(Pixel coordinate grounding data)
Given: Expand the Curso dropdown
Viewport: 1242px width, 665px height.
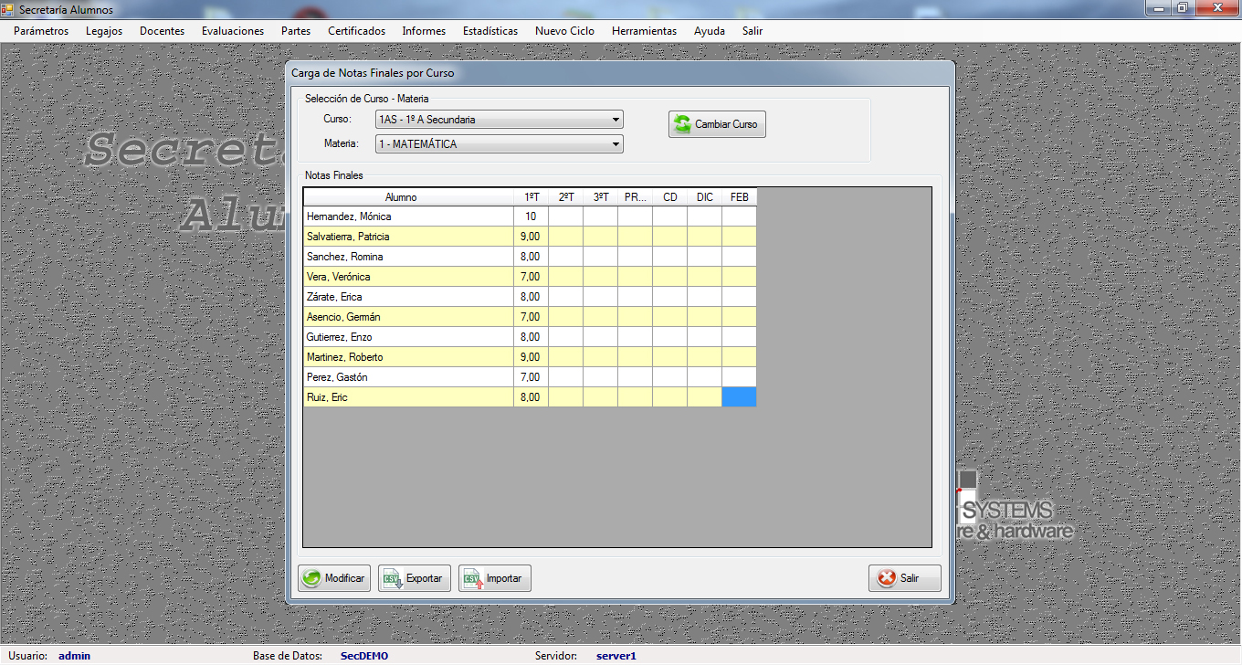Looking at the screenshot, I should 616,120.
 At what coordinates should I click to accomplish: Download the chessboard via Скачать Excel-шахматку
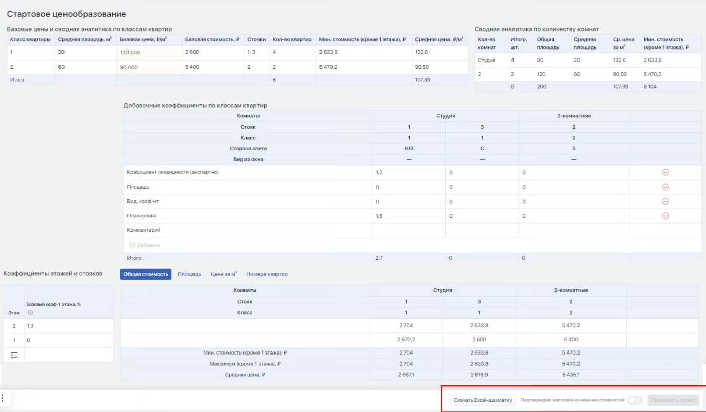coord(483,400)
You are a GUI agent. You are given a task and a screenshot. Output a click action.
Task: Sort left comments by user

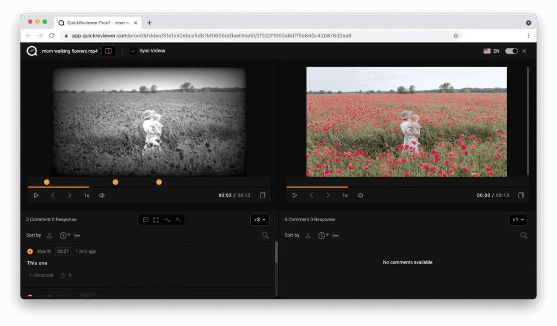(x=49, y=235)
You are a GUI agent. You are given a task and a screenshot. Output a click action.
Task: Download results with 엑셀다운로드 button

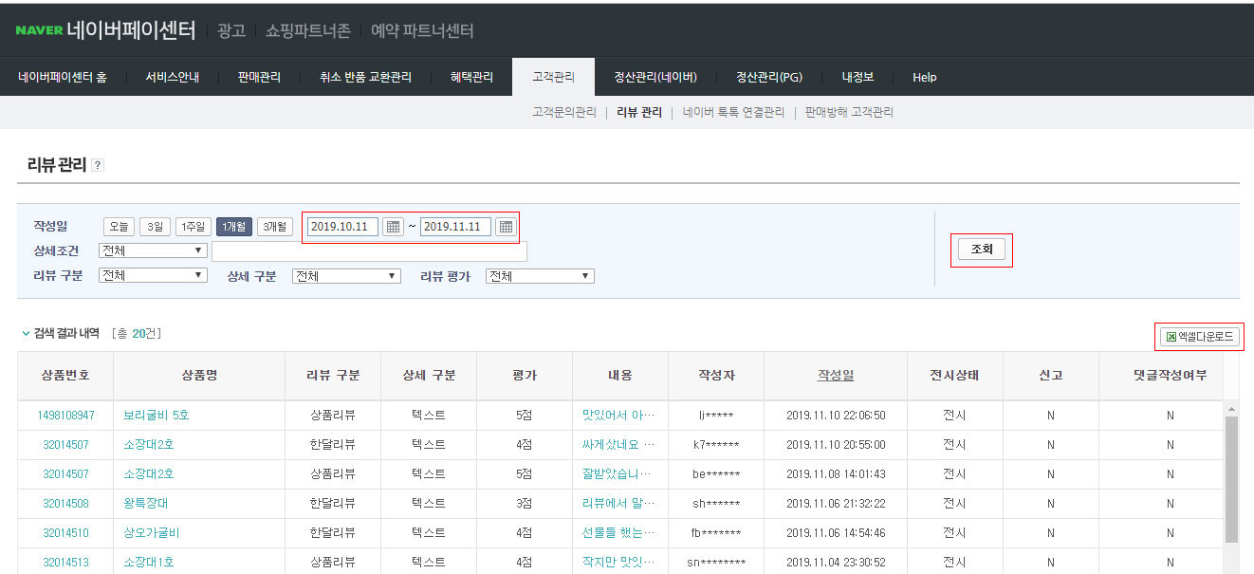[1202, 337]
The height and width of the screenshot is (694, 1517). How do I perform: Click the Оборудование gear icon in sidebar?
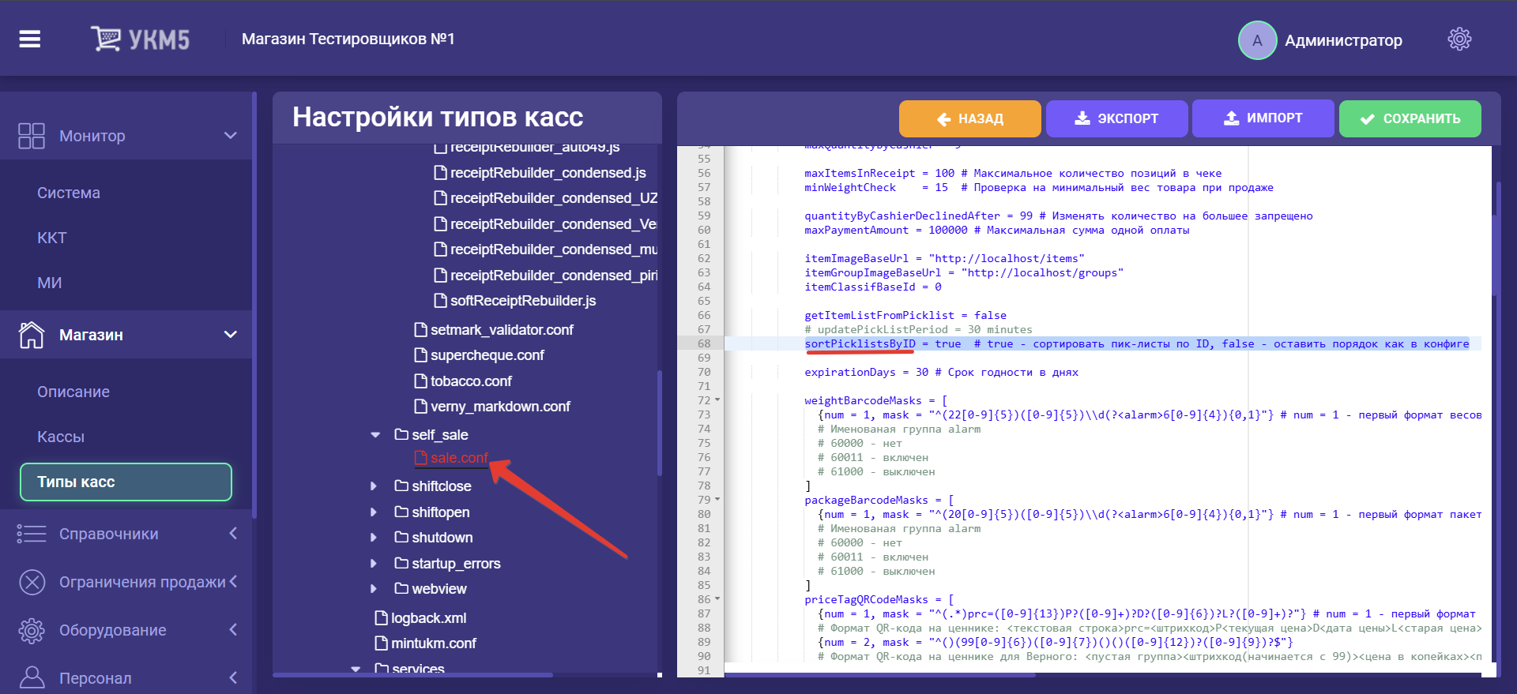coord(32,630)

What the task asks:
Write out every line of the entries above exactly, and omit their pictures.

Task answer:
Given: Expand the Curso dropdown
Viewport: 1242px width, 665px height.
Looking at the screenshot, I should 616,120.
 At what coordinates should I click to accomplish: Download the chessboard via Скачать Excel-шахматку
coord(483,400)
You are a GUI agent. You are given a task and a screenshot. Output a click action.
Task: Sort left comments by user

(x=49, y=235)
You are a GUI agent. You are given a task and a screenshot. Output a click action.
Task: Download results with 엑셀다운로드 button

[1202, 337]
The height and width of the screenshot is (694, 1517). How do I perform: Click the Оборудование gear icon in sidebar?
coord(32,630)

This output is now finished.